= Roy Furr =

American businessman

Roy Furr (1907 — June 13, 1975) was an American businessman. He was the president of the Furr's chain of supermarkets and restaurants after his older brother Key Furr.

==Early life and education==
Furr was born in McKinney, Texas. As a boy he worked for his father C.W. Furr and brother Key Furr at the Kirkland Mercantile Company in Kirkland in Childress County, Texas. He studied at Clarendon College in Clarendon, Texas, and the University of Oklahoma at Norman.

He taught school until 1923, when he rejoined his father and older brother Key Furr in Amarillo to launch the Furr Food Stores. In 1929 Roy moved to Lubbock, where the Furr family bought six grocery stores from M systems, the continuation of the chain. After C.W. Furr's death, Key Furr, the older brother became president of Furr's, Inc., which grew rapidly, and at the time of Roy Furr's death it included sixty-eight supermarkets, as well as family centers in three states, fifty-seven cafeterias in seven states, 150 Cessna airplanes, 2 Falcon jets and a realty company in Lubbock.

==Early career==
Furr was the chairman of the board of Farm Pac Kitchens, Rore Realty Company, and Crone Oil Company, all companies that he established as he branched out from his supermarket business using money from the family business. He also served as a director of the First National Bank of Lubbock. He was on the boards of regents of Texas Tech University, Lubbock Christian College, and McMurry College in Abilene, Texas. In 1961, McMurry gave him an honorary doctorate.

Furr thought that the highest honor he ever received was the Great Americanism Award, which he accepted in the early 1970s from radio personality Paul Harvey as a commendation for his outstanding achievement in philanthropic work. He raised hundreds of thousands of dollars for various causes. Furr and his wife, Lela, had two sons and a daughter. Furr died on June 13, 1975, and is interred at Lubbock.

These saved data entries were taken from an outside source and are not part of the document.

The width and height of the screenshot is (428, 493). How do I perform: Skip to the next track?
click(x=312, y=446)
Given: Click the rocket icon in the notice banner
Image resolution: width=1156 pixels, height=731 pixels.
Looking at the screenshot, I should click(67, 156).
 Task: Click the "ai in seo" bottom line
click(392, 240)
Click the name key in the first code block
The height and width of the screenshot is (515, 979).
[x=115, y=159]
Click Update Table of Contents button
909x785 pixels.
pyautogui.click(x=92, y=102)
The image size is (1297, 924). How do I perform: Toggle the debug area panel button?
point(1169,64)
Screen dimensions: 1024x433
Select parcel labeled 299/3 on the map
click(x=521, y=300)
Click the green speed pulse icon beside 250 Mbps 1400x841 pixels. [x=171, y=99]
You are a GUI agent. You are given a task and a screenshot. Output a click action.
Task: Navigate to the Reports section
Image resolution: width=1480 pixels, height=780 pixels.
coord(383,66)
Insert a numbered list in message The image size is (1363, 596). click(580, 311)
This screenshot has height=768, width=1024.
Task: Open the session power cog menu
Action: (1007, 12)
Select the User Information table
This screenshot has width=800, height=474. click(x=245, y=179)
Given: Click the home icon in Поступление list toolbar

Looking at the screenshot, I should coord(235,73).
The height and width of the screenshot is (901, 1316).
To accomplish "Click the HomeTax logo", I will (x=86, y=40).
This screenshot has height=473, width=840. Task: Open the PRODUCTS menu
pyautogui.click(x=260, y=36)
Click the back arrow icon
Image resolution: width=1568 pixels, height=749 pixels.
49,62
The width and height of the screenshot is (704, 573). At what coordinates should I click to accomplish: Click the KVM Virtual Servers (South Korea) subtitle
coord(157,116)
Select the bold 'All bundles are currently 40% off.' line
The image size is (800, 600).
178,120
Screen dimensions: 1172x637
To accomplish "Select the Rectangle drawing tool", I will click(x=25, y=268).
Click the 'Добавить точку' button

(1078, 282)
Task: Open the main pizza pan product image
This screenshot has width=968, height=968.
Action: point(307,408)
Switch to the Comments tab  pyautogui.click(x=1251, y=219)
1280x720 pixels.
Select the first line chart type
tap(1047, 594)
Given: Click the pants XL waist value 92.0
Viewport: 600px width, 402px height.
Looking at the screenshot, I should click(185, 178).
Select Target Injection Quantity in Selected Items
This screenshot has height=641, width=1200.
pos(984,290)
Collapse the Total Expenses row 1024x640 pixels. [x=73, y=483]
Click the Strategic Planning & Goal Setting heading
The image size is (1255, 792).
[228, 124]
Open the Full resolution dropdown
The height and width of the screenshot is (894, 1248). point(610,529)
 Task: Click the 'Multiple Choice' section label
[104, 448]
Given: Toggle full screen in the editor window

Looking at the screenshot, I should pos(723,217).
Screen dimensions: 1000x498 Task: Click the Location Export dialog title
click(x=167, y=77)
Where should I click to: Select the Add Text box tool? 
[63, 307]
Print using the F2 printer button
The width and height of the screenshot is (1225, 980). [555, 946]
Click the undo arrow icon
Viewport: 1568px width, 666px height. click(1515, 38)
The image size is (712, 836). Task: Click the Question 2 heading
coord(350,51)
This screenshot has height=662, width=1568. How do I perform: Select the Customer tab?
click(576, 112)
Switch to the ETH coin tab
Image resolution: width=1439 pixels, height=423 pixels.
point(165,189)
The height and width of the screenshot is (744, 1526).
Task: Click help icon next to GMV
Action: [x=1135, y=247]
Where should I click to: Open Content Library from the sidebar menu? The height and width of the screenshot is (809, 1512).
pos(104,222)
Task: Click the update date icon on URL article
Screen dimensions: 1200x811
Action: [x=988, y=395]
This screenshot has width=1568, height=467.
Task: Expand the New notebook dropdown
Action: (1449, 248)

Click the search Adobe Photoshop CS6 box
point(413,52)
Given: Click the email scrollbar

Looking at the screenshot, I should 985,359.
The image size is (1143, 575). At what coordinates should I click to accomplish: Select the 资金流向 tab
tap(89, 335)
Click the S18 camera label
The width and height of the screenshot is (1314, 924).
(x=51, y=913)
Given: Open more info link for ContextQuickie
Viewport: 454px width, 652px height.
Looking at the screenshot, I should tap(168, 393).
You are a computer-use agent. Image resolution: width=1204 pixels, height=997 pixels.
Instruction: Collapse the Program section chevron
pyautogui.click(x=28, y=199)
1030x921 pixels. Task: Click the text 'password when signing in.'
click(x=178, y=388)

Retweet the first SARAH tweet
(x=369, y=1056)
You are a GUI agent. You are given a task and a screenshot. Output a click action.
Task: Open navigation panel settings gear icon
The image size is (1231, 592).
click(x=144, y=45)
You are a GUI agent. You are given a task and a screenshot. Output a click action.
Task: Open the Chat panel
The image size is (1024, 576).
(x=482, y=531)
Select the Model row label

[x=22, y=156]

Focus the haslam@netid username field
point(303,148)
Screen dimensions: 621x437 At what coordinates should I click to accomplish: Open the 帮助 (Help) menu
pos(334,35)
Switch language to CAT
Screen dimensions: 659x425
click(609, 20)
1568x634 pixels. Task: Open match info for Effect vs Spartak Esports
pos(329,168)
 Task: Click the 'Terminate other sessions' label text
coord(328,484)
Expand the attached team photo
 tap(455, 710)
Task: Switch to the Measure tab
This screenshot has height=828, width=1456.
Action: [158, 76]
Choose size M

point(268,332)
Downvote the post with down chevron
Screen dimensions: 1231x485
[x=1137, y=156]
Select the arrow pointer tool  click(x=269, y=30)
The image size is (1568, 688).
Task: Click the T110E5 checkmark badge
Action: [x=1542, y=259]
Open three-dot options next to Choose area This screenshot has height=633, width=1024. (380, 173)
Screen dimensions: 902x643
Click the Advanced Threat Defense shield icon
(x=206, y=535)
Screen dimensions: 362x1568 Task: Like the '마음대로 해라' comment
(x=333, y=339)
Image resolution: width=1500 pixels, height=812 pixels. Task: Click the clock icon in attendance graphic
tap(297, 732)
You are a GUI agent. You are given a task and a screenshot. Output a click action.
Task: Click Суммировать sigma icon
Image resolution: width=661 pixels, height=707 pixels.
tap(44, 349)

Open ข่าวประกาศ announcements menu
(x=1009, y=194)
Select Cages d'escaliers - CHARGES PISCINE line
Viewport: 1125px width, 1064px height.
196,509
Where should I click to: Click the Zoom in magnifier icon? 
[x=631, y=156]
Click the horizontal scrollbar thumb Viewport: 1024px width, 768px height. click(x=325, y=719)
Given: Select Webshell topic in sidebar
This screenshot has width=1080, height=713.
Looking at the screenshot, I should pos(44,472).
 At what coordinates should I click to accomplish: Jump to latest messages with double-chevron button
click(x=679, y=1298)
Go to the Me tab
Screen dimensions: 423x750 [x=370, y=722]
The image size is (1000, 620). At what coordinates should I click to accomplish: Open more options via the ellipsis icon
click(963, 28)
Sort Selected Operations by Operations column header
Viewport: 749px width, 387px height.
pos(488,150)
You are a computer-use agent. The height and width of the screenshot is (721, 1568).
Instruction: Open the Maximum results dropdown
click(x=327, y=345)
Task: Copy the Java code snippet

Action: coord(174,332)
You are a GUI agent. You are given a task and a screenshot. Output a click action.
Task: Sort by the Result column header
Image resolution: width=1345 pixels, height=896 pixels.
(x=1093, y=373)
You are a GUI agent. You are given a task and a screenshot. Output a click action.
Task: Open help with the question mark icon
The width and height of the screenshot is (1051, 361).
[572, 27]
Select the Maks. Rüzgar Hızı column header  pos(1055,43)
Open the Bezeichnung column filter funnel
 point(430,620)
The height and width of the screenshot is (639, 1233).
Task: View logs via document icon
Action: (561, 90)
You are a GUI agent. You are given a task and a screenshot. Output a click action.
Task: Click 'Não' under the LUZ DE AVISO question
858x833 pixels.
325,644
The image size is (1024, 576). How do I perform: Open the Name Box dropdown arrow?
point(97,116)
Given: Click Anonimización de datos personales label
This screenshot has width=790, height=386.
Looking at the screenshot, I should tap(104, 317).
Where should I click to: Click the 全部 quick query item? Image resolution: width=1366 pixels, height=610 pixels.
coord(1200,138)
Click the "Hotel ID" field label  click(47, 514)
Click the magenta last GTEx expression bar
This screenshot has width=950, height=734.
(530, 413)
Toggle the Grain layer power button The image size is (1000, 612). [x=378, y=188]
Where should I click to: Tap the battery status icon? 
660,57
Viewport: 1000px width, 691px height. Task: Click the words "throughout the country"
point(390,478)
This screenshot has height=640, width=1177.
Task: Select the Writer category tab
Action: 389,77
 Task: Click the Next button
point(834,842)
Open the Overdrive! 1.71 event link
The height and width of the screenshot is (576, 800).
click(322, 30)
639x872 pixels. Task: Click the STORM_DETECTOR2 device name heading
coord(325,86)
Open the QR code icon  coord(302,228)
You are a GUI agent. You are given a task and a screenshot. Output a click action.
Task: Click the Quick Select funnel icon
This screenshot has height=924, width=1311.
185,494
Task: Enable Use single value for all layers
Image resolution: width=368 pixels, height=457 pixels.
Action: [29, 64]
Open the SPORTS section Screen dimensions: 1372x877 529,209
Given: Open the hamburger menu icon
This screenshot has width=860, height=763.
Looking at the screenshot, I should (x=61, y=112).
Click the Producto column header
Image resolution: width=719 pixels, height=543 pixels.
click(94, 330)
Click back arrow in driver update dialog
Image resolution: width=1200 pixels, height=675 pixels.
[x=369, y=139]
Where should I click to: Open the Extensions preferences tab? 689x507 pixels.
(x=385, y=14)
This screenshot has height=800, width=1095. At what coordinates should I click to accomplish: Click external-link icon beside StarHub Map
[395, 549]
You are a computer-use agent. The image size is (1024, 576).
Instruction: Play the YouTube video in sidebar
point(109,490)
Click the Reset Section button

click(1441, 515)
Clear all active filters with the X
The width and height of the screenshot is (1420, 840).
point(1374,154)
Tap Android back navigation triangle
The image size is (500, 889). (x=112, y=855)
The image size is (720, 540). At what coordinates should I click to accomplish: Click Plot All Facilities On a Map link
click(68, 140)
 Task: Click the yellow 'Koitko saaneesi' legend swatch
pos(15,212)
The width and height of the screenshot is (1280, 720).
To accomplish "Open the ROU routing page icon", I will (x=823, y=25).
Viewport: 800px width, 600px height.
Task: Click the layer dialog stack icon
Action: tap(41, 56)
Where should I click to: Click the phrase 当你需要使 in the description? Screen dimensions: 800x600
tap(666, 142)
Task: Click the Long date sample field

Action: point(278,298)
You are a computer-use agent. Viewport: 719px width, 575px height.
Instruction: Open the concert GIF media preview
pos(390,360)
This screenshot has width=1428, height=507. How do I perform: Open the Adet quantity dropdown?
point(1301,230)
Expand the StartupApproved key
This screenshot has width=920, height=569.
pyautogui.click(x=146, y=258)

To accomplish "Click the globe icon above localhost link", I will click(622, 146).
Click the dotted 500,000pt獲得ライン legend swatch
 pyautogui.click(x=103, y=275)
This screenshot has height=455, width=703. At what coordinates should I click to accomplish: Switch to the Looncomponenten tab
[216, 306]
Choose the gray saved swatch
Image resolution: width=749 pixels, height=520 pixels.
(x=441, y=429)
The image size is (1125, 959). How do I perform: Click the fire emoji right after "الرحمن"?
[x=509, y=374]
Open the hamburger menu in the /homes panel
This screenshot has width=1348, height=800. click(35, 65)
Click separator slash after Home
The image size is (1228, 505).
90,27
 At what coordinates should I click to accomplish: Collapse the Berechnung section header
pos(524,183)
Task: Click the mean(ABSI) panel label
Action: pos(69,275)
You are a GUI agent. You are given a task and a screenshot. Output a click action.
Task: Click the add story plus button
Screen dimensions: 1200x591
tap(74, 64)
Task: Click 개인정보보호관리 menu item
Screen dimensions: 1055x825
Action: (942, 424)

The family business fared poorly after Furr's death due to the misuse and over-extending of his son Roy Furr Jr. In 1979, the company declared bankruptcy; the grocery business was sold to a group of West German investors and the restaurant business, Furr's Cafeterias, was bought by Kmart.

==Furr's Grocery Stores and Furr's Supermarkets==

C.W. Furr, Roy Furr's father, founded the retail operation in 1904 and operated the stores primarily in west Texas. Roy Furr entered the retail business, ultimately known as Furr's Inc., in 1923 and with his father and older brother Key Furr, began a grocery store expansion in 1929. Eventually the chain expanded into New Mexico. By 1978, the chain had grown to 140 stores throughout New Mexico and west Texas, primarily smaller grocery markets. In 1979, the German investment banker Rewe-Leibbrand obtained full ownership over Furr's Inc, with Furr’s Cafeterias sold to Kmart. In 1987, Furr's purchased the Safeway El Paso division, which added 59 stores and a warehouse. After the acquisition, Furr's operated 200 stores with annual sales of $2 billion. In 1990 Rewe-Leibbrand liquidated most of the stores in the Texas panhandle and sought to divest and find new investors for ownership of the remaining stores in New Mexico and west Texas. By 1991, the ownership of the company was 54 percent held by a Hamburg, Germany-based investment banking firm, 40 percent by the Fleming Companies (a Lubbock, Texas-based grocery supplier), and six percent by the American executive management team. The company, now known as Furr's Supermarkets Inc., moved its headquarters from Lubbock, Texas to Albuquerque, New Mexico.

Later that year, Furr's purchased 13 Safeway stores in New Mexico, and the company operated 75 grocery stores. By 1993, Furr's operated three divisions: Furr's Emporiums (the superstore operation), Bag'n'Save Stores (the grocery warehouse division), and So-Lo Stores (club warehouse-style stores). Through aggressive merchandising campaigns, Furr's was the primary grocery competitor to Albertsons stores, Kroger Corporation's Smith's stores, and Raley's stores in New Mexico and west Texas. In 1994, sales exceeded $1 billion.

In 1995, Furr's sought outside investment in the company. Windward Capital Partners, a private New York equity investment group, acquired majority ownership of Furr's. In 1998, the Fleming Companies liquidated its ownership interest in Furr's, and subsequently Furr's Supermarkets acquired ownership of one of Fleming's distribution warehouses in El Paso in order to execute its own grocery supply operation for its stores.

By 1999 Furr's operated 75 grocery stores in New Mexico and Texas with about 5,500 employees.

On February 8, 2001, Furr's sought Chapter 11 bankruptcy protection and then ultimately converted the filing to Chapter 7, thus liquidating all of its properties and ceasing business operations. Some properties were acquired by Smith's stores, some were acquired by Lowe's Market stores, some were acquired by independent grocers and many were shuttered.